The technology used in this research is comparable to the ultrasound probe used for baby imaging that sends and receives sound waves through a pregnant woman’s stomach.
In this case, for retinal stimulation the research group created a small ultrasound device that can be directed at a specific region of the eye to send sound waves to the retina, which is located in the back of the eye.
Using these high-frequency sounds that can be manipulated and focused on a specific area of the eye; the study demonstrated that when the ultrasound waves are projected as a pattern —for example, the letter ‘C’ — the rat’s brain was able to pick up a similar pattern.
Unlike in humans, researchers are unable to get direct answers about the rat’s visual experiences during the ultrasound stimulation.
To answer these questions of what exactly the rat was able to visualize from the ultrasound waves, the team measured visual activity directly from the rat’s visual brain area known as the visual cortex by attaching a multi-electrode array.
Based on the visual activities recorded from the brain, researchers found the rat was able to perceive visualizations comparable to the ultrasound stimulation pattern projected to the eye.
This work was just published in BME Frontiers.
The research is currently funded by a four-year, $2.3 million grant from the National Eye Institute (NEI). The team recently applied for another NEI translational grant to take their studies to the next level.
Current studies are conducted mostly using rodent models. However, the team plans to test this approach using non-human primate models prior to conducting human clinical trials.
“Right now, we are using a transducer placed in front of the rat’s eyeball to send the ultrasound signals to the retina, but our final goal is to create a wireless lens transducer” said Dr.

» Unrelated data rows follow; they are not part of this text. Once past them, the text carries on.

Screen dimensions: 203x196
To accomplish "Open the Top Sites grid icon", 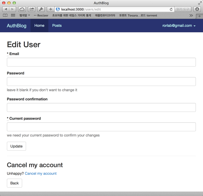I will pyautogui.click(x=13, y=15).
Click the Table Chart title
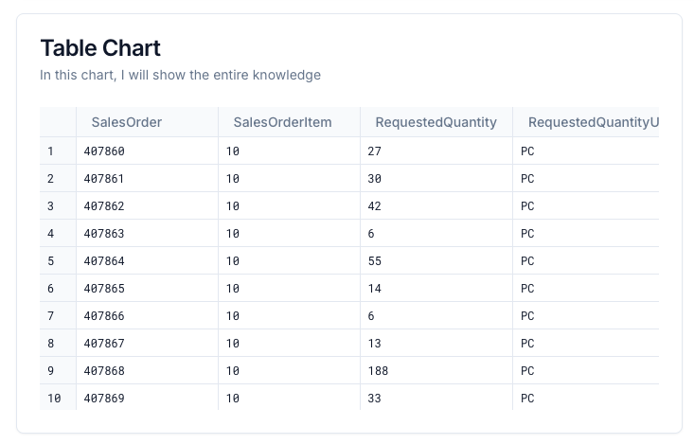 coord(100,48)
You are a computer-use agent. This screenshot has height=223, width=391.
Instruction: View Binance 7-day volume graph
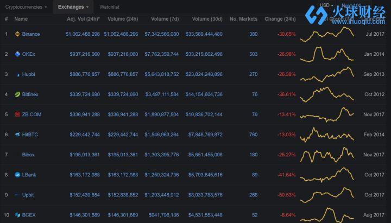point(327,34)
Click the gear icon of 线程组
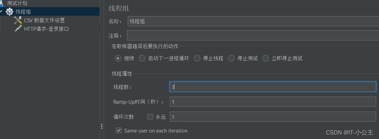This screenshot has height=139, width=379. [10, 11]

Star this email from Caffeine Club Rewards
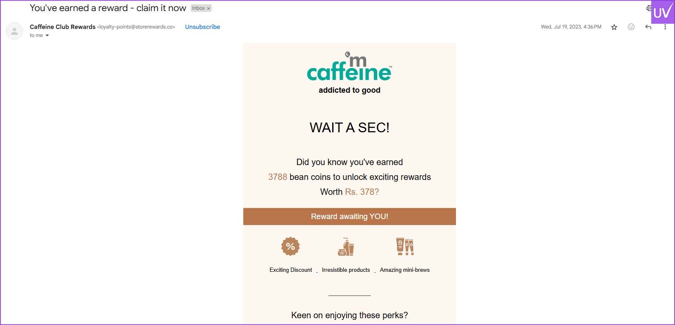click(x=614, y=27)
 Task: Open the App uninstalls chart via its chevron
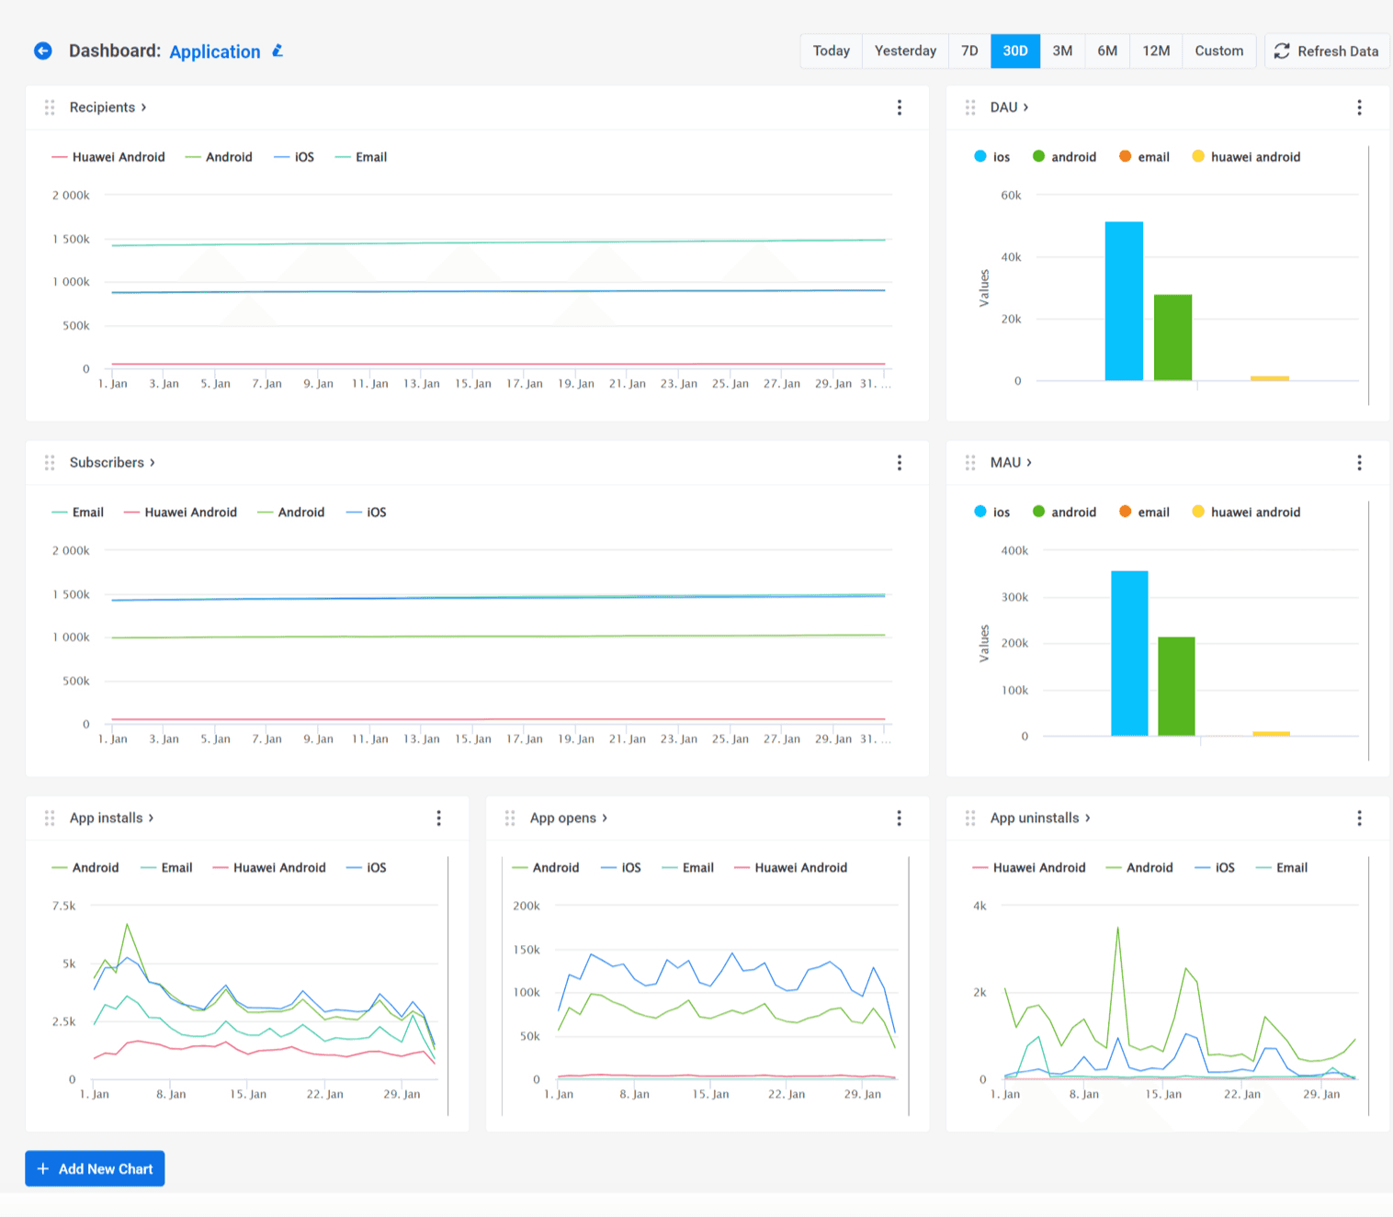(1088, 817)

Zhou.
While the team is currently analyzing the capabilities of ultrasound technology for vision study, their future goal is to generate sharper images and install the ultrasound transducer on a wearable contact lens for next generation.
There is also a pending patent for this novel ultrasound technology that hopes to change the way visual impairment is treated years down the road.

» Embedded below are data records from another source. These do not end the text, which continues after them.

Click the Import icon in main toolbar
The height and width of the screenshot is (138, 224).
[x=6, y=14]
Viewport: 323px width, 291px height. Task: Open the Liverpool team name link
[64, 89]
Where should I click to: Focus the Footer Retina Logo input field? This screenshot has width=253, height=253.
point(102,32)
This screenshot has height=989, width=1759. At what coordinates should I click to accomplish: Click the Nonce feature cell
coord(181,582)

About this visual neuroscience and neurotech research news
Author: Amy Blumenthal
Contact: Amy Blumenthal – USC
Image: The image is in the public domain
Original Research: Open access.
“Noninvasive Ultrasound Retinal Stimulation for Vision Restoration at High Spatiotemporal Resolution” by Qifa Zhou et al. BME Frontiers
Noninvasive Ultrasound Retinal Stimulation for Vision Restoration at High Spatiotemporal Resolution
Objective. Retinal degeneration involving progressive deterioration and loss of function of photoreceptors is a major cause of permanent vision loss worldwide. Strategies to treat these incurable conditions incorporate retinal prostheses via electrically stimulating surviving retinal neurons with implanted devices in the eye, optogenetic therapy, and sonogenetic therapy. Existing challenges of these strategies include invasive manner, complex implantation surgeries, and risky gene therapy.

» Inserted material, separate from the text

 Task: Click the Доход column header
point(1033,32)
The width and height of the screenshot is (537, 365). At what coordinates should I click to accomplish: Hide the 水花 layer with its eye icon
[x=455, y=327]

Methods and Results. Here, we show that direct ultrasound stimulation on the retina can evoke neuron activities from the visual centers including the superior colliculus and the primary visual cortex (V1), in either normal-sighted or retinal degenerated blind rats in vivo. The neuron activities induced by the customized spherically focused 3.1 MHz ultrasound transducer have shown both good spatial resolution of 250 μm and temporal resolution of 5 Hz in the rat visual centers. An additional customized 4.4 MHz helical transducer was further implemented to generate a static stimulation pattern of letter forms.
Conclusion. Our findings demonstrate that ultrasound stimulation of the retina in vivo is a safe and effective approach with high spatiotemporal resolution, indicating a promising future of ultrasound stimulation as a novel and noninvasive visual prosthesis for translational applications in blind patients.